Il mio paese aveva una posizione bellissima, a mezzogiorno, in un clima temperato, castagnoso, fresco d’estate, non troppo freddo d’inverno. Due catene di poggi gli si partono ai lati, lasciandolo solo nel mezzo, si allargano a vu davanti a lui, vanno a perdersi ondulati lontano e aprono al paese un bel panorama: tre città (Pistoia, Prato  e Firenze), una pianura seminata di case, nel fondo una  corona d’altri poggi famosa (Il Mugello, il Casentino, il Pratomagno, i Monti del Chianti e il Montalbano) e su, in alto, un cielo quasi sempre sereno di giorno e stellato di notte: a dritta e a manca  scorrono ripidi due fiumiciattoli, pacifici solitamente, ma che indicano chiaramente di che panni si vestono all'occorrenza...

Non vi è descrizione più appropriata del paese di Castello di Cireglio di quella che Policarpo Petrocchi ha fatto nell’incipit de Il mio paese, il suo romanzo mai concluso.

Una posizione, dunque, incantevole, panoramica, di media collina, laddove il clima consente ancora l’estrema coltivazione dell’olivo, che poi lascia il posto a fitti boschi di castagni, carpini, robinie e cerri.

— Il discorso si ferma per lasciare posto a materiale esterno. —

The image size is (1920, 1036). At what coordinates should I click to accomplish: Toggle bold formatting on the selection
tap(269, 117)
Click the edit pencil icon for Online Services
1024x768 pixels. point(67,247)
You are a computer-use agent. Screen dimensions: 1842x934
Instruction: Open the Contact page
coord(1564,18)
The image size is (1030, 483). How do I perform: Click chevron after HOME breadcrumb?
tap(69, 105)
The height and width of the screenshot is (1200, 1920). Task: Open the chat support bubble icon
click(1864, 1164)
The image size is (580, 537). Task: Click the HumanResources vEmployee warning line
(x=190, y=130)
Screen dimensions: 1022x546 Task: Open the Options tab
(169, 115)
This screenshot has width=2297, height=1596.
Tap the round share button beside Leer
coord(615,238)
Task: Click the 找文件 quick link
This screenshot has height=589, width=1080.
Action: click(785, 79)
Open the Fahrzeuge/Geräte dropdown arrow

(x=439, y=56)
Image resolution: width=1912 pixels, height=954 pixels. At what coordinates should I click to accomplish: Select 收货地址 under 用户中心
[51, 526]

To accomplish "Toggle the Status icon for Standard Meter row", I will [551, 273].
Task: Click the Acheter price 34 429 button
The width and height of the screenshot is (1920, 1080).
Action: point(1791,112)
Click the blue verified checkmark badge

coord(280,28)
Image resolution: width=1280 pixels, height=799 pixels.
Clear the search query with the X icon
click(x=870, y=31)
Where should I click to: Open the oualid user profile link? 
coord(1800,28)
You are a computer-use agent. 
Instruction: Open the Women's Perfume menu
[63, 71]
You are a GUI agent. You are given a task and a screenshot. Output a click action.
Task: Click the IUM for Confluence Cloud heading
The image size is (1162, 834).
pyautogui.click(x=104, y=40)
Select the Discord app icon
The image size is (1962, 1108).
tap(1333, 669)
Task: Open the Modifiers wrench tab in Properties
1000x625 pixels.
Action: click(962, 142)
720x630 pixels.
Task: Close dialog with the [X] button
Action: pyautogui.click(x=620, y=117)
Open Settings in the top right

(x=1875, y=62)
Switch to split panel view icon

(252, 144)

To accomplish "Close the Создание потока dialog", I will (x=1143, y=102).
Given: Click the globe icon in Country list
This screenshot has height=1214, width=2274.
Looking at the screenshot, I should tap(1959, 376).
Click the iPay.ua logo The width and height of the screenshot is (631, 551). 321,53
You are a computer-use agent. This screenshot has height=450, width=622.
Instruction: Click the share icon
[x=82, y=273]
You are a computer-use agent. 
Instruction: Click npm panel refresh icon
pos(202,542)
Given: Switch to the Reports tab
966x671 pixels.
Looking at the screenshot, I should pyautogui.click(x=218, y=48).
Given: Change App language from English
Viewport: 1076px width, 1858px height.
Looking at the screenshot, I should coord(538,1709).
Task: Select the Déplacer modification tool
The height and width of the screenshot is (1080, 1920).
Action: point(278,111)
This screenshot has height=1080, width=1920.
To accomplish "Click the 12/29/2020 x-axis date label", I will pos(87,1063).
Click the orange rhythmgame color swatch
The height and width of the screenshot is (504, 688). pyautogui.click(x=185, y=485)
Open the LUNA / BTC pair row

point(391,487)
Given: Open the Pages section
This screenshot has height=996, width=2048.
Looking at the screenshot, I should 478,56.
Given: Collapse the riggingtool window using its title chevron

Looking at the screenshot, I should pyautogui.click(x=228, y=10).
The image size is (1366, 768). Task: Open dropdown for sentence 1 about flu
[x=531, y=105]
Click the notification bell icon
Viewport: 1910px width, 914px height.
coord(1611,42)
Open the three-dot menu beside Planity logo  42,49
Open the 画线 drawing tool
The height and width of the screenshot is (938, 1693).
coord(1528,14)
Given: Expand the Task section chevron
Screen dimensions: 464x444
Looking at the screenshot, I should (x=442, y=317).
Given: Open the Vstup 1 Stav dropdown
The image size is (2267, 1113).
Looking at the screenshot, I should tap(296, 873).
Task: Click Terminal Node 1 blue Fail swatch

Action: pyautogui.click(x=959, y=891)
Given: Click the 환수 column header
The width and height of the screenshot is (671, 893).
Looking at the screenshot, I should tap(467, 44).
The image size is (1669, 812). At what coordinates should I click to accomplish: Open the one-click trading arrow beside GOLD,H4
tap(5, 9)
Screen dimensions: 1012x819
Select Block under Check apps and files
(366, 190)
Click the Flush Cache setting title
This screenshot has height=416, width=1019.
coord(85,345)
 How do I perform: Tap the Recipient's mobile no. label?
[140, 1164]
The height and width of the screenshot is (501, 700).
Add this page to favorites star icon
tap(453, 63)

Qua e là qualche castagneto da frutto d’alberi secolari ancora ben tenuti, ricorda una vocazione antica che ha permesso alla gente della montagna di sopravvivere pur fra stenti e sacrifici. È stata la civiltà del castagno, le cui tracce sono ancora presenti nelle frequenti roste, nelle piazze carbonaie e in ciò che resta dei metati, che servivano per seccare le castagne prima di avviarle ai molini e ricavarne la preziosa farina dolce.

I campi terrazzati sono ciò che resta di un’agricoltura povera che sfruttava ogni lembo di terra per poter sfamare uomini e animali.

Un fitto reticolo di vie storiche, di tratturi, di stradelli consente, a sud, l’accesso alla grande piana e, a nord, conduce ai passi appenninici, verso la Garfagnana, verso il Modenese e  in direzione  della pianura bolognese, tutti percorsi che  sono stati toccati dalla ‘Grande Storia’ antica e recente.

Insomma una terra di confine, tutta da esplorare e da scoprire, una perla di quella montagna non griffata e quasi dimenticata che ha pur  rappresentato tanta parte della nostra cultura e delle nostre tradizioni nazionali.